EXTRACTED TEXT:
:::

Technical insights, controversy mark shock wave lithotripsy's evolution

April 1, 2008

While understanding of the basic science of shock waves has increased dramatically, questions have also been raised about the potential for serious adverse advents and urologist ownership of lithotriptors.

Q. What are key advances in shock wave lithotripsy since its inception in the United States in the 1980s?

Over the last 2 decades, we've gained a much better understanding of the basic science of how shock waves work and what effect they have on tissue and stones. The advances in lithotripsy have been more in terms of how this knowledge affects techniques, rather than any fundamental evolution in the technology itself.

Fortunately, there is usually only a small amount of tissue injury, and it rarely causes clinical concern. But it is a reflection that something is going on inside the kidney.

By treating the kidney initially with shock waves at a very low power setting that is less injurious to the tissue, we can induce the clamping down of the renal vasculature. Then, after a period of a few hundred shock waves, we can return to our standard power setting and can actually reduce the amount of injury that occurs in the kidney. It's a very simple and practical technique.

Q. What else have we learned about shock wave lithotripsy in the last 20 years?

A. The physics of lithotripsy have become much better understood. When lithotripsy was introduced, the physicists and engineers felt that the compressive forces of the shock wave were entirely responsible for the effect on kidney stone fragmentation.

As it turns out, the shock wave has both compressive and tensile, or negative pressure, components. That negative pressure component produces a process called cavitation, where dissolved gaseous nuclei expand into bubbles and collapse. When those bubbles collapse, typically on the surface of the stone or perhaps within renal tissue, they have quite significant destructive properties.

Cavitation bubbles persist for a fair length of time in tissue, in urine, or around the stone, and will potentially shield the next shock wave if you treat at too fast a rate. We published a paper suggesting that as you treat faster and faster, the negative pressure or tensile component of the shock wave is inhibited (J Endourol 2006; 20:607-11). This may be an important factor in the efficiency of shock waves in stone fragmentation.

:::

WHAT TO WORK ON:
• 1. In the lithotripsy article, what process does the negative pressure component of the shock wave produce?
• 2. Print the lithotripsy article's wording starting at "A. The physics" and ending at "significant destructive properties.".

SUPPLIED INFORMATION:
:::

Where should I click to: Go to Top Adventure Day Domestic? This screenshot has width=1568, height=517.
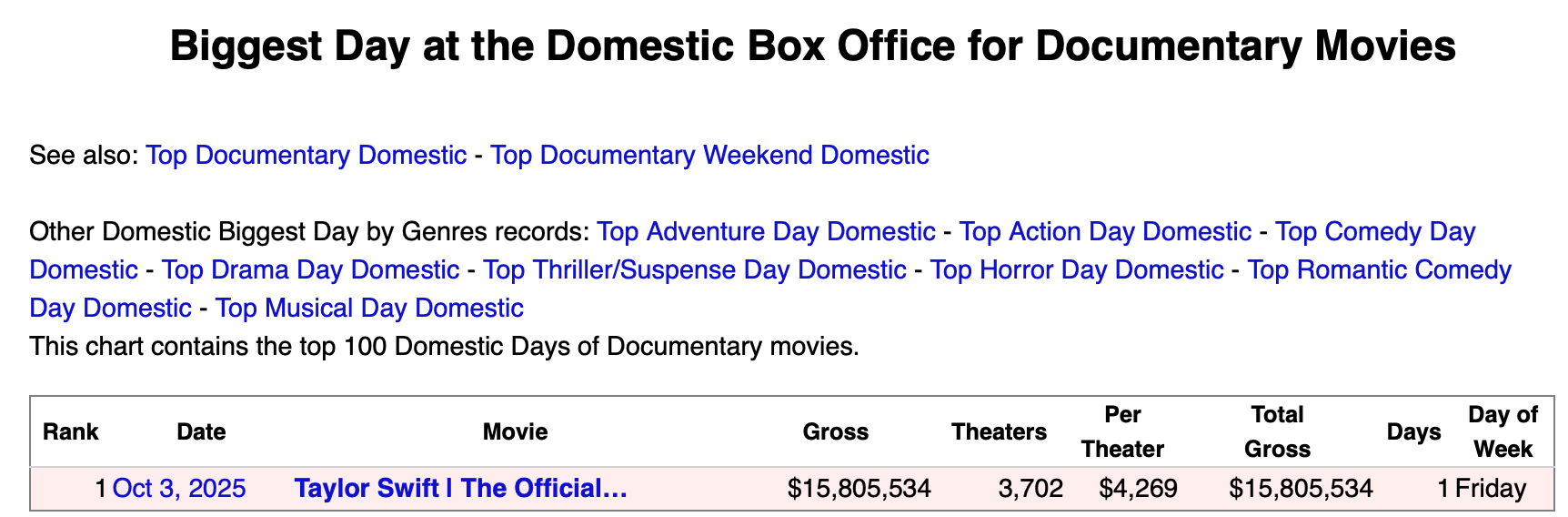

:::

ANSWERS BY ITEM NUMBER:
• 1. Cavitation

• 2.
A. The physics of lithotripsy have become much better understood. When lithotripsy was introduced, the physicists and engineers felt that the compressive forces of the shock wave were entirely responsible for the effect on kidney stone fragmentation.

As it turns out, the shock wave has both compressive and tensile, or negative pressure, components. That negative pressure component produces a process called cavitation, where dissolved gaseous nuclei expand into bubbles and collapse. When those bubbles collapse, typically on the surface of the stone or perhaps within renal tissue, they have quite significant destructive properties.